# start of Excerpted text

An arbitrator's findings of facts and application of law are final, but this court reviews a determination of arbitrability de novo. Indep. Sch. Dist. No. 88 v. Sch. Serv. Employees Union Local 284, 503 N.W.2d 104, 106 (Minn. 1993). Any doubts concerning the scope of arbitrable issues are resolved in favor of arbitration. Johnson v. Piper Jaffray, Inc., 530 N.W.2d 790, 795 (Minn. 1995).

Arbitration is favored and an arbitration award will be vacated only upon proof of one of the grounds set forth in Minn. Stat. § 572.19 (2008). Liberty Mut. Ins. Co. v. Sankey, 605 N.W.2d 411, 413 (Minn. App. 2000), review denied (Minn. Apr. 18, 2000). At issue here is whether the arbitrator exceeded his powers, a question that we review de novo. Minn. Stat. § 572.19, subd. 1(3); Office of the State Auditor v. Minn. Ass'n of Prof'l Employees, 493 N.W.2d 591, 593 (Minn. App. 1993), aff'd, 504 N.W.2d 751 (Minn. 1993). The burden is on the party challenging the award to prove that the arbitrator exceeded his powers. Absent a clear showing, we assume that the arbitrator did not exceed his authority. Hilltop Constr., Inc. v. Lou Park Apartments, 324 N.W.2d 236, 239 (Minn. 1982).

ATU argues that the district court erred in concluding that the arbitration award conflicts with the BMS decision. Met Council asserts that the BMS decision conclusively determined ATU's grievances and that the arbitrator had no authority to issue a conflicting award. We disagree.

# end of Excerpted text

- [Required work]
**1.** List every case cited by name in the arbitration excerpt.
**2.** Turn the paragraph of the arbitration excerpt that begins "Arbitration is favored" into a short bulleted list that keeps its main points.
**3.** Continue the arbitration excerpt from its final sentence.

# start of Extracted records

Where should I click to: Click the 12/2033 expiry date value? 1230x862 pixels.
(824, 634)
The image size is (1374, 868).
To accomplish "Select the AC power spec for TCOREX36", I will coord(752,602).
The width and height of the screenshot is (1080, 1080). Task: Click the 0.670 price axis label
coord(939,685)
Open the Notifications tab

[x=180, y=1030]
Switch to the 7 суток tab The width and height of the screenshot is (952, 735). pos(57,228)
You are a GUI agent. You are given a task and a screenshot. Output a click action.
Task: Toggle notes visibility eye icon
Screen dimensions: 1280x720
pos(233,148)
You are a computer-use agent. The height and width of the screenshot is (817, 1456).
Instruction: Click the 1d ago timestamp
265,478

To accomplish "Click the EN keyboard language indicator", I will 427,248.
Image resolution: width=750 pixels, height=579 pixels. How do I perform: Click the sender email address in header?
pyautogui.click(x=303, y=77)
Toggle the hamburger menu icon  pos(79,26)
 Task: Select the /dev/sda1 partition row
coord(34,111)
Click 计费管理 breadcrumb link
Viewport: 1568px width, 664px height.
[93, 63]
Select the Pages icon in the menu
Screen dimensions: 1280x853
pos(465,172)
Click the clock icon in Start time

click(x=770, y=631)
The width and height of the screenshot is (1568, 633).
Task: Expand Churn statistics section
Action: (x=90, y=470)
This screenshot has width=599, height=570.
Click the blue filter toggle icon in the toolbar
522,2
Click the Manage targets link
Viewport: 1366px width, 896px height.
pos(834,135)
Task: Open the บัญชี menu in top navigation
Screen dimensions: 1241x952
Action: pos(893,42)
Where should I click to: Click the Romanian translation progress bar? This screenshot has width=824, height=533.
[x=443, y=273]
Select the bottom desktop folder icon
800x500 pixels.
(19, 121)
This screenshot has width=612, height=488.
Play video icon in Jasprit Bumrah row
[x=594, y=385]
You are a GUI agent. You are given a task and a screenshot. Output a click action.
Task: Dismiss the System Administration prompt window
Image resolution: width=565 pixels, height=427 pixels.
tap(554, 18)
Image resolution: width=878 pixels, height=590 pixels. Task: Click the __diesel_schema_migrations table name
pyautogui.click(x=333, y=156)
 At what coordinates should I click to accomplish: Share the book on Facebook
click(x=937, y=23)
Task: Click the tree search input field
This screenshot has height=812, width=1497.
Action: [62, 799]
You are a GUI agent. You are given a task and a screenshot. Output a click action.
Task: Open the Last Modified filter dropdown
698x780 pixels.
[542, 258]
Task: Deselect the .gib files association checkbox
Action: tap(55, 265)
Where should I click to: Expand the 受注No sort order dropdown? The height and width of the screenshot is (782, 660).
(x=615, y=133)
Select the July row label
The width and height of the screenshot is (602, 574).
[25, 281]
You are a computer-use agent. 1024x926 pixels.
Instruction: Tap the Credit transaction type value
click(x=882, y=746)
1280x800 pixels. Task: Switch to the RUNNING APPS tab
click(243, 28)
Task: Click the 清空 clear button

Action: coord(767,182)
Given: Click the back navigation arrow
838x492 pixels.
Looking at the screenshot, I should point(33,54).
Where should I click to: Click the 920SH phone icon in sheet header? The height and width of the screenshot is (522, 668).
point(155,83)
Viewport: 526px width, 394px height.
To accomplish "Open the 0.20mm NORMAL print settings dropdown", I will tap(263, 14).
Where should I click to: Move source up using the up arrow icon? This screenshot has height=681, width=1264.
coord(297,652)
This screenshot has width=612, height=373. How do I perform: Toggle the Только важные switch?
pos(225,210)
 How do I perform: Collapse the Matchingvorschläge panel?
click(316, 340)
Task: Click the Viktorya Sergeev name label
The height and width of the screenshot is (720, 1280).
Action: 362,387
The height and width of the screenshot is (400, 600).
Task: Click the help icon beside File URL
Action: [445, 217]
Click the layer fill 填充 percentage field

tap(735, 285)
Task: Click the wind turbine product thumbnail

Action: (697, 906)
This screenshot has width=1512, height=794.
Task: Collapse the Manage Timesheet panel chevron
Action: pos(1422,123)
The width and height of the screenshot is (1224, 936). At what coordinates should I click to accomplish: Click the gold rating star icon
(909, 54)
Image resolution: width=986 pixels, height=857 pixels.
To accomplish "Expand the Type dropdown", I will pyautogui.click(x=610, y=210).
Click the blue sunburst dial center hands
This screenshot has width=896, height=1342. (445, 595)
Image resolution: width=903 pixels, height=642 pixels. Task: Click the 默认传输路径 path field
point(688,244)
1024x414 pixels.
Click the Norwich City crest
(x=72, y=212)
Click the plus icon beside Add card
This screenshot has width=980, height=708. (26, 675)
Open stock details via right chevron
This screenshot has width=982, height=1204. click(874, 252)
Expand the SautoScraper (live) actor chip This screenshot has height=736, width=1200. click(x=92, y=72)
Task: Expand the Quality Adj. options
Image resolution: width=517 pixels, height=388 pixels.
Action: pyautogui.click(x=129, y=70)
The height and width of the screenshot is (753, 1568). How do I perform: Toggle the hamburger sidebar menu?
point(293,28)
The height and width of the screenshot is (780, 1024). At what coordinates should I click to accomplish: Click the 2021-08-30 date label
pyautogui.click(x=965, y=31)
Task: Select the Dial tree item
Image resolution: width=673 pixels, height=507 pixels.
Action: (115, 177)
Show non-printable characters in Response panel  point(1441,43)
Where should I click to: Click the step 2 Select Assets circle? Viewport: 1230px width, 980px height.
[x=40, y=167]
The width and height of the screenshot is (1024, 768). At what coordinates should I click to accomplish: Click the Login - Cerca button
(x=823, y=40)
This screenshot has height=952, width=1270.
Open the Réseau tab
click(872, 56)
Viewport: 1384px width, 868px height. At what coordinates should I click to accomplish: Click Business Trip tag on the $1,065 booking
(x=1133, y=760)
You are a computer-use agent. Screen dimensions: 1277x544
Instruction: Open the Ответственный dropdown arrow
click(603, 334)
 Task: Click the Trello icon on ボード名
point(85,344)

# end of Extracted records

- [Response list]
**1.**
- Indep. Sch. Dist. No. 88 v. Sch. Serv. Employees Union Local 284
- Johnson v. Piper Jaffray, Inc.
- Liberty Mut. Ins. Co. v. Sankey
- Office of the State Auditor v. Minn. Ass'n of Prof'l Employees
- Hilltop Constr., Inc. v. Lou Park Apartments

**2.**
- Arbitration is favored. An award is vacated only on proof of a ground listed in Minn. Stat. § 572.19 (2008).
- The question here is whether the arbitrator exceeded his powers, which the court reviews de novo.
- The party challenging the award must prove that the arbitrator exceeded his powers.
- Without a clear showing, the court assumes the arbitrator stayed within his authority.

**3.**
The BMS and arbitration proceedings involved common facts and related but substantively different issues. BMS determined which bargaining unit would represent employees working in the new job classifications. The arbitrator determined whether Met Council breached the CBA by transferring transit department payroll duties to non-ATU employees. Both decision-makers understood the scope of their respective roles.

BMS clearly distinguished the issues presented to and decided in the two forums: "it is for the public employer to establish job classifications and decide which classifications perform which duties or functions. When a job classification has been created it is then for the [BMS] to determine the bargaining unit assignment of such." That is precisely what happened here. First, Met Council created the new job classifications (the payroll specialist and senior payroll specialist positions) and assigned duties to each classification. It is these actions that the grievances cover — ATU disputes Met Council's transfer of the transit payroll duties to the new job classifications. Second, BMS determined that AFSCME is the appropriate bargaining unit for the new job classifications pursuant to Minn. Stat. § 179A.09, subd. 1. BMS declined to address issues related to the CBA.

Met Council repeatedly insists that "it is the right and responsibility of the employer to determine which work is assigned to particular classifications." This issue is not disputed. But an employer's right to assign work may be modified by a CBA.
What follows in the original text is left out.